* [Selected excerpt]:
BEGIN

By Alex Jensen
SEOUL
The Korean organizers of a Southeast Asian beauty pageant are threatening to sue a winner from Myanmar they dethroned after she claimed that they pressured her into having breast implants and they should be the ones saying sorry.
"It is natural for me to feel that an apology should be demanded to rectify the damage they have done," May Myat Noe told reporters in Myanmar capital Yangon this week.
"I will return the crown only when they apologize to Myanmar, for the dignity of our country."
It was the Southeast Asian country's first win in an international beauty competition, having only recently emerged from a half-century of self-imposed isolation and military rule.
The 16-year-old won the Miss Asia Pacific World competition in South Korea last May, only to be abruptly dethroned this month, organizers claiming she was rude and just not "lovely" enough."
"To choose a winner, personality, integrity, loyalty... and lovely characters (sic) is important, but she never qualified enough by her attitude," the pageant said in a statement.
Pageant media director David Kim told the Anadolu Agency that Myat Noe then absconded back home with the $100,000 bejeweled tiara, and $10,000 of false breasts sponsors had paid for.
Organizers this week issued their letter of disqualification, which states that if she made false and seriously defamatory allegations against the pageant, "we reserve our right in full... to issue legal proceedings for monetary damages" against her and her family.
"If she is keeping lie, then we will proceed what we mentioned above," Miss Asia Pacific World Founder Y.C. Choi said Wednesday.
Myat Noe, however, has not had enough.
She has also accused the Myanmar pageant organizers of falsifying her age - Miss Asia Pacific World had her listed as 18 - and has also denied accepting the breast implants.
"I was put under duress to undergo head-to-toe cosmetic surgery, which I refused ... I didn't have breast implants, but I don't want to go into details, to preserve my dignity," she told reporters in Yangon.
Organizers this week sent AA images of what they say is a Korean language form in which she gives her consent for the operation, photos of the room in which they claim she had the surgery, and a signed outpatient form which appears to include three words in English - "Breast," "Op," and "size," and what could be a measurement in inches.
"She argued that we forced to do it, but it’s no sense because why we spent our money and time to spend on this?" the organization says in an accompanying statement. "It [the agreement] clearly stated our organization’s promise and responsibility to do it when the winner or top runners-up want to."

END

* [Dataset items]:

BEGIN

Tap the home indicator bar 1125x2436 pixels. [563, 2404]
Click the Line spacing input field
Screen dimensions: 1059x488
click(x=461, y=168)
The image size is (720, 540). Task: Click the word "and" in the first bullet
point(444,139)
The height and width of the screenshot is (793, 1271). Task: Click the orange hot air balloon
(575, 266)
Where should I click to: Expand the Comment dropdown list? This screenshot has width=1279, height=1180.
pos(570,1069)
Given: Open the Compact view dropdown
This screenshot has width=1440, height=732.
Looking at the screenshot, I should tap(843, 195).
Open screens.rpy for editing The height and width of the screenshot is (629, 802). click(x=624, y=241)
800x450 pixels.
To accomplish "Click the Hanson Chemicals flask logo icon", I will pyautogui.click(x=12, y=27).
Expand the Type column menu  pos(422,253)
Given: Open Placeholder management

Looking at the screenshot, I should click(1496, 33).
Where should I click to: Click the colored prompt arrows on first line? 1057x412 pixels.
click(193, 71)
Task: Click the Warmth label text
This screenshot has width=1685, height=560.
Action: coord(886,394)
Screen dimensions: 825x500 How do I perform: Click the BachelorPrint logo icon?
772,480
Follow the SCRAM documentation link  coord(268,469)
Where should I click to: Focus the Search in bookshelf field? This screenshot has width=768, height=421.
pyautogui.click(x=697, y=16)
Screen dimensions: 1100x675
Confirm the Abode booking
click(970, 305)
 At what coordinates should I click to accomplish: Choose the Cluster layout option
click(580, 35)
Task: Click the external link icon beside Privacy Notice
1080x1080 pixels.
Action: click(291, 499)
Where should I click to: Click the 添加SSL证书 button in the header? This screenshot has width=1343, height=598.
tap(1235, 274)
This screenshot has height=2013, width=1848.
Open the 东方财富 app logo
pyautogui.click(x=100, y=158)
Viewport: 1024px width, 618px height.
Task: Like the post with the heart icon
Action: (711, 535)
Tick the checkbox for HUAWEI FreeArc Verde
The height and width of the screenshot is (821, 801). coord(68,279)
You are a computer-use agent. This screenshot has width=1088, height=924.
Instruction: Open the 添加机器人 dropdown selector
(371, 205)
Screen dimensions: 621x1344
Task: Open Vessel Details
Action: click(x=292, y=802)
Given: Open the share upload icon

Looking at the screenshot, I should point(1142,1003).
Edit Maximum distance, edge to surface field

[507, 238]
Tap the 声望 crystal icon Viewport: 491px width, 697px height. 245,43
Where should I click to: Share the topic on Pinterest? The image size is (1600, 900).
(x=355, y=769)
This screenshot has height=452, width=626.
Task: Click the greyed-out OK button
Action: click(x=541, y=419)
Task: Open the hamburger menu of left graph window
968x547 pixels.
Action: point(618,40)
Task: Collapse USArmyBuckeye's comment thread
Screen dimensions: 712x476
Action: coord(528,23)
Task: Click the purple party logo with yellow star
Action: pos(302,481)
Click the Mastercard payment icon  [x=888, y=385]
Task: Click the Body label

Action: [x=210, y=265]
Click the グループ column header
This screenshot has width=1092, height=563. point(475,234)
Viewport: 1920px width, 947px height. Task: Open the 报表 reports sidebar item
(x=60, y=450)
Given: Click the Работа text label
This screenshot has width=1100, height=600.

END

* [Actions to take]:
(a) Quote the pageant article word for word, beginning at the words "Organizers this week issued" and stopping after "reporters in Yangon.".
(b) In the pageant article, rewrite the paragraph beginning "Organizers this week sent AA images" as a brief list that keeps its main facts.
(c) Carry on the pageant article past its final sentence.

* [Numbered answers]:
(a)
Organizers this week issued their letter of disqualification, which states that if she made false and seriously defamatory allegations against the pageant, "we reserve our right in full... to issue legal proceedings for monetary damages" against her and her family.
"If she is keeping lie, then we will proceed what we mentioned above," Miss Asia Pacific World Founder Y.C. Choi said Wednesday.
Myat Noe, however, has not had enough.
She has also accused the Myanmar pageant organizers of falsifying her age - Miss Asia Pacific World had her listed as 18 - and has also denied accepting the breast implants.
"I was put under duress to undergo head-to-toe cosmetic surgery, which I refused ... I didn't have breast implants, but I don't want to go into details, to preserve my dignity," she told reporters in Yangon.

(b)
Organizers this week sent AA:
- images of what they say is a Korean-language form in which she consents to the operation
- photos of the room in which they claim she had the surgery
- a signed outpatient form that appears to include the English words "Breast," "Op," and "size," and what could be a measurement in inches

(c)
It adds that plastic surgery "is our promise for all participants when the girl become winner or top runner-up... Its most girl’s dream to operate it free of charge."
Myat Noe has also said that organizers informed her that as part of her role she would have to raise money to produce a music album by escorting “business tycoons whenever they require my company” - an allegation that Choi also denies.
Lawrence Choi, president of Miss Asia Pacific World Super Talent Organization, has previously said that Myat Noe was dethroned as she had “lied and never had respect” for the organization, media and fans.
A statement of misdemeanors includes allegations that she tried to make a profit from her title, that her mother abused their working relationship to extend her stay - and Myat Noe was then unwilling to pay extra expenses incurred - and that she had disgraced the organization by borrowing money from a nurse to buy $18 bras after the alleged breast implants.
"We don’t like our queen make a lie," it screams.
While the president had initially left the door open for another winner to be selected, the pageant’s Seoul-based media director told AA that the matter was closed.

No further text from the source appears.